Paul: I don’t remember, as a journalist, half the things I wrote.
Max: Yeah, exactly.
Paul: They just were turning the wheel.
Rich: I don’t remember half the things you wrote. [laughter]
Paul: You shouldn’t, you really shouldn’t.
Rich: Question.
Max: Yeah?
Rich: Would you write a piece, feel good about it, and then pass it back through and say, “Make this a little juicier. I want to get noticed better.” Or, “I want more attention,” or, “I want more subs.” Like, give me a little, give me a little… What’s that, what’s that chemical that Chinese food…
Max: Oh, glutamine.
Rich: Yeah. MSG.
Paul: MSG.
Rich: MSG. Would you—is that, first off, I have a follow-up question, which is a general one, which is, is this bad? Is any of this bad?
Max: You know, I struggle with that because I, like, I have an instinct that it’s bad. There’s like a feeling in me, but I’m not always sure I could articulate specifically what’s bad about it.
Rich: Yeah.
Max: Partly because I think so much of what we’re looking at with AI is less like a truly new epoch and more just kind of building on all this stuff that’s kind of already happened.

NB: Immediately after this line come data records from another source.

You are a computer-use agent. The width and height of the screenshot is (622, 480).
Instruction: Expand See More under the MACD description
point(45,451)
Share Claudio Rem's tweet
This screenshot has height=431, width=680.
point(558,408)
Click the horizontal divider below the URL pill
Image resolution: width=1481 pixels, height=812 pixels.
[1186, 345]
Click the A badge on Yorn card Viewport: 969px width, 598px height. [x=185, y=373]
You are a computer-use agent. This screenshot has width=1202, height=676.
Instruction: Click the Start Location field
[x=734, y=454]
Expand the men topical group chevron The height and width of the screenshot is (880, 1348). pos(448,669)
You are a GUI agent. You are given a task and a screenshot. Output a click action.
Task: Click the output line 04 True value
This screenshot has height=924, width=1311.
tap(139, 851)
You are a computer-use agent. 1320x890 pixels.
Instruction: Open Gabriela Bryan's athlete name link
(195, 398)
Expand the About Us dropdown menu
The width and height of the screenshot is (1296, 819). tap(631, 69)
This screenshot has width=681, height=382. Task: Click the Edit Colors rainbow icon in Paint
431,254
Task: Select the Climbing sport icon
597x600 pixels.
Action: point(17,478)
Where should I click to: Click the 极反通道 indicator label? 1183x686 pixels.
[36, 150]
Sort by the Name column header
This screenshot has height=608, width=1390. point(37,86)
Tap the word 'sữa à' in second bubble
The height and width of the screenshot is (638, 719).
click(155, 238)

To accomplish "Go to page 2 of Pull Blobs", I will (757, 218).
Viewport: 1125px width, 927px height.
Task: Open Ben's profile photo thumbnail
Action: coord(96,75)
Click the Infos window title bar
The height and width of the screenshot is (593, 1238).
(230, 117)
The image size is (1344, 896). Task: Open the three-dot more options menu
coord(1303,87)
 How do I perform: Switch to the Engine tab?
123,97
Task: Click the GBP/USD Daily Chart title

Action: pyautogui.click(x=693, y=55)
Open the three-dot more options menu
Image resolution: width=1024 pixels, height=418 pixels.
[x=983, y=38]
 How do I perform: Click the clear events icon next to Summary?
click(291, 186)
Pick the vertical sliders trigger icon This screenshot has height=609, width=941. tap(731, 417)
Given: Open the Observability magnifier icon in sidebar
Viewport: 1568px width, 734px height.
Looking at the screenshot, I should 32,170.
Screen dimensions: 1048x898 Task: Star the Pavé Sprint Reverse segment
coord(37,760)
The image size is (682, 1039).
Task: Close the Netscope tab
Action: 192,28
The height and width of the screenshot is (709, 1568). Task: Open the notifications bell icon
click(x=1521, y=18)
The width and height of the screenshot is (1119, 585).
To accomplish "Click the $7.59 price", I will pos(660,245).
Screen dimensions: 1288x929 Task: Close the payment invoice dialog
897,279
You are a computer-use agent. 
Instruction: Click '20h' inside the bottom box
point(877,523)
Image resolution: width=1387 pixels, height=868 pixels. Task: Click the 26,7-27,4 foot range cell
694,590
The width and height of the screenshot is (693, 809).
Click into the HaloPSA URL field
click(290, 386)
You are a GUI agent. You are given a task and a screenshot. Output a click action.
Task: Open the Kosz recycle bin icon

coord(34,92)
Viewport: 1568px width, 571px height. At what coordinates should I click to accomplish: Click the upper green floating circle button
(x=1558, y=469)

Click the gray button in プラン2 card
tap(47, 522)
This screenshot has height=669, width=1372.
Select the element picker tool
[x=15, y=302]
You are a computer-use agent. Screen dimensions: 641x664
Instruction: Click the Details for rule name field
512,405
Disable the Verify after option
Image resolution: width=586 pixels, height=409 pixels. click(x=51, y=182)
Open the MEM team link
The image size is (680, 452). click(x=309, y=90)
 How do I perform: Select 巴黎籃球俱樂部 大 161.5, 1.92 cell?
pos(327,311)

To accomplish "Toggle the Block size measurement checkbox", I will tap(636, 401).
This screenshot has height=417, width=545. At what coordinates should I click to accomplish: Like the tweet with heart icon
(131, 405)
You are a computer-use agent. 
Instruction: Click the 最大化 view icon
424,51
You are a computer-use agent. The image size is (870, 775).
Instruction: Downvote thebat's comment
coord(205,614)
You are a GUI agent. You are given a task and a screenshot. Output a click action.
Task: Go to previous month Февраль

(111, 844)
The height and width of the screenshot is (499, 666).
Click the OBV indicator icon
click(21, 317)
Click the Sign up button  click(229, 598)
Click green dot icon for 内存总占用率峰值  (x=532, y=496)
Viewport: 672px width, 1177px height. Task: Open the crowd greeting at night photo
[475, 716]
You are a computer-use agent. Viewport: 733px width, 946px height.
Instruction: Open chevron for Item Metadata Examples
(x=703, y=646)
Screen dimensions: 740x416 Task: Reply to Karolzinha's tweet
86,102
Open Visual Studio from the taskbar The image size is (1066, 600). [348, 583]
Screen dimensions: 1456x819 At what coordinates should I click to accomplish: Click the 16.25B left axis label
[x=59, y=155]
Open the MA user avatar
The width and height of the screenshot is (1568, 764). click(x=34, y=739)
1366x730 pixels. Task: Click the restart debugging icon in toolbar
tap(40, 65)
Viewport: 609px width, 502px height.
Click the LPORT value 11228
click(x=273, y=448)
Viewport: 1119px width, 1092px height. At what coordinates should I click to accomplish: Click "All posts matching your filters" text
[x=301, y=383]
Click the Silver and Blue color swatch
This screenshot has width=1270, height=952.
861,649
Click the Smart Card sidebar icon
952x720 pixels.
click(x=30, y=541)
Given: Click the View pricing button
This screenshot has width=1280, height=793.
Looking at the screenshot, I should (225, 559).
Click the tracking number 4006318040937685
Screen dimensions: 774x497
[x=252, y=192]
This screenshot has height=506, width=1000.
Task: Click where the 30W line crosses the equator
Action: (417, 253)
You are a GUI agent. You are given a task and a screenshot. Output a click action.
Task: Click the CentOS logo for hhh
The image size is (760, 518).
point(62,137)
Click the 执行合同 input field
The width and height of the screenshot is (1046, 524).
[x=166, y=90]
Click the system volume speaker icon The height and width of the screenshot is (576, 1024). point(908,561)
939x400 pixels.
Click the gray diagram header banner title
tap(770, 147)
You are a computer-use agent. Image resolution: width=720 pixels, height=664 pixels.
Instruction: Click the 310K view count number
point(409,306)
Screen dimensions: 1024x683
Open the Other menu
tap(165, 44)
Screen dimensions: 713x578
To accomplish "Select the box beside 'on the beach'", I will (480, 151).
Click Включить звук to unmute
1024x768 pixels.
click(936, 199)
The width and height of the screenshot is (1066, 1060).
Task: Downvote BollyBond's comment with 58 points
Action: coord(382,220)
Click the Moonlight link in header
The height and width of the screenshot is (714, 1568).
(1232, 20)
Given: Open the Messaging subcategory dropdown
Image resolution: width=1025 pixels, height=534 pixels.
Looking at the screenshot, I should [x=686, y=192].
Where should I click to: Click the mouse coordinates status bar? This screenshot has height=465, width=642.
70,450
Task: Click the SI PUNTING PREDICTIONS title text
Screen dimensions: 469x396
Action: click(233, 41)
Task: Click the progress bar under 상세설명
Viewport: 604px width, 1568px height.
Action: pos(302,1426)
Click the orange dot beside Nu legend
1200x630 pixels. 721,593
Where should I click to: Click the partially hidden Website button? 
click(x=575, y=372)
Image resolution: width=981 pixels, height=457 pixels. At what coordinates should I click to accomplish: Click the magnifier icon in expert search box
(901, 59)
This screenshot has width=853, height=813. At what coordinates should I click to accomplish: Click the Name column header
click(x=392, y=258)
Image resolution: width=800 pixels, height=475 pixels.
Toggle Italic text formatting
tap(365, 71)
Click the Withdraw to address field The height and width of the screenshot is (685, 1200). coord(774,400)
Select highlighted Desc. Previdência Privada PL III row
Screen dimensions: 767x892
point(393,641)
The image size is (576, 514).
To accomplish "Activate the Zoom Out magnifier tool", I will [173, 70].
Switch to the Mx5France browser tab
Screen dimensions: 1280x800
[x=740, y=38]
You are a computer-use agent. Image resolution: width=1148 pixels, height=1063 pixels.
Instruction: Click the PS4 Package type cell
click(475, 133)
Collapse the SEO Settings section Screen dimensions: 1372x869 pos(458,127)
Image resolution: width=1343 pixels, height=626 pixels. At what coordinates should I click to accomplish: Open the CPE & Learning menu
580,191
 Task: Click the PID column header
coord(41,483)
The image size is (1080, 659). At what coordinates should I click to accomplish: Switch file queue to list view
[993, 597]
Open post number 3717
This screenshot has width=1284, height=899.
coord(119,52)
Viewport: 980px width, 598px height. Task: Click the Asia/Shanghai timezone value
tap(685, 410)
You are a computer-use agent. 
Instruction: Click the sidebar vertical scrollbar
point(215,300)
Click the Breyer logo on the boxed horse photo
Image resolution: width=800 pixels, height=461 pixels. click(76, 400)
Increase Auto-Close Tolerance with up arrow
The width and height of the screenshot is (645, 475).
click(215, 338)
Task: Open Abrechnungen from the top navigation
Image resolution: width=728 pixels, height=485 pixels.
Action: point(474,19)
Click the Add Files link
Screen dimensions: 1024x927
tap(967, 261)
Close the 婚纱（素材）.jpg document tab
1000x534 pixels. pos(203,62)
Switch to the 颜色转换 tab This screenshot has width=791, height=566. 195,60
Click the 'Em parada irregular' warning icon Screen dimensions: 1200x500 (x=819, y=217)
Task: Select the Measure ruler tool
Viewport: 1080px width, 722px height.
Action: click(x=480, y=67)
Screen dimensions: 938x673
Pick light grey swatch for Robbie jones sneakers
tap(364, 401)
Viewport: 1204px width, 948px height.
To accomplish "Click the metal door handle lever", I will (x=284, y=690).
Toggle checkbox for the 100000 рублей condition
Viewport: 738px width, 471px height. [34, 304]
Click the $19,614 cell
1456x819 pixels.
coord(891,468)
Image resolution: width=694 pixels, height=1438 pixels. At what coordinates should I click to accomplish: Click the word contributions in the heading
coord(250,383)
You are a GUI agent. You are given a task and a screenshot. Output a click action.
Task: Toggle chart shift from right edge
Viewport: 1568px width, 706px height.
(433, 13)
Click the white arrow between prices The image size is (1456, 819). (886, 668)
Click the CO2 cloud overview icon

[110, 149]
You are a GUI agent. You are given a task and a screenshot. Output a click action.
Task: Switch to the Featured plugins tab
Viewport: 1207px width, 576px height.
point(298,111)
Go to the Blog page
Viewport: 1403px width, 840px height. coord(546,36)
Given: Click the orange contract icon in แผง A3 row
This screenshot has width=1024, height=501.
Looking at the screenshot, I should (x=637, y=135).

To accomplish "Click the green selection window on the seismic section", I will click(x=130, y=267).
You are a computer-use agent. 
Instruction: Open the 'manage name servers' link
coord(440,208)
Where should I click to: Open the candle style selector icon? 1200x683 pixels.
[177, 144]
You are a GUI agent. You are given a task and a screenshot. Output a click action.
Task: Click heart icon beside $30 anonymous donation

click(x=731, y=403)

Paul: Let’s go back. The thing that I threw out, which is Lance Armstrong, right?
Rich: Yeah.
Paul: Like, there was an argument, somebody made an argument once, that, you know, if we’re gonna, if everybody’s gonna use steroids, just have a steroid baseball league. Like, let’s go.
Rich: Yeah.
Paul: Right?
Rich: I think a lot of the top competitors, when he won, everybody was juiced. Everybody.
Paul: Everybody. No, he didn’t, he didn’t feel he had a choice.
Rich: Yeah.
Paul: And then there was the, you know, the, the era in Major League Baseball where everybody was juicing, et cetera, et cetera, et cetera.
Rich: So just let it, like, deregulate.
Paul: But I guess what I’m saying is, like, what I want is transparency, right?
Max: Right.
Paul: Somebody sent us a document the other day, you and me, and it was like, clearly AI had had a hand.
Rich: Yeah.
Paul: And it was fine. Like, this is not a writer. Like, it was fine, but it was just like there was too much. She had let it go and now it was on us to parse and boil it down.
Rich: Yeah, yeah, you could tell, and…
Paul: What I want is actually the original text and the prompt that she used and the output.
Max: [laughing] Yeah.
Paul: So that like, just share the prompt and let me know where your head was at. And then maybe I go in and tweak and manipulate.
Max: Yeah, yeah.
Paul: But it’s a different kind of thinking than, “I am here with my brain and the words in my brain, and I’m gonna put that up.”
Max: Yeah.
Paul: That is actually, I’m gonna have a different relationship with you.
Max: Right.
Paul: Than if you’re like, this was augmented and enhanced. And it doesn’t mean that it’s dead to me, it just means that it’s different.
Max: Right. Yeah.
Rich: I think there’s still, there’s just, there’s kind of shame hovering over a lot of this right now.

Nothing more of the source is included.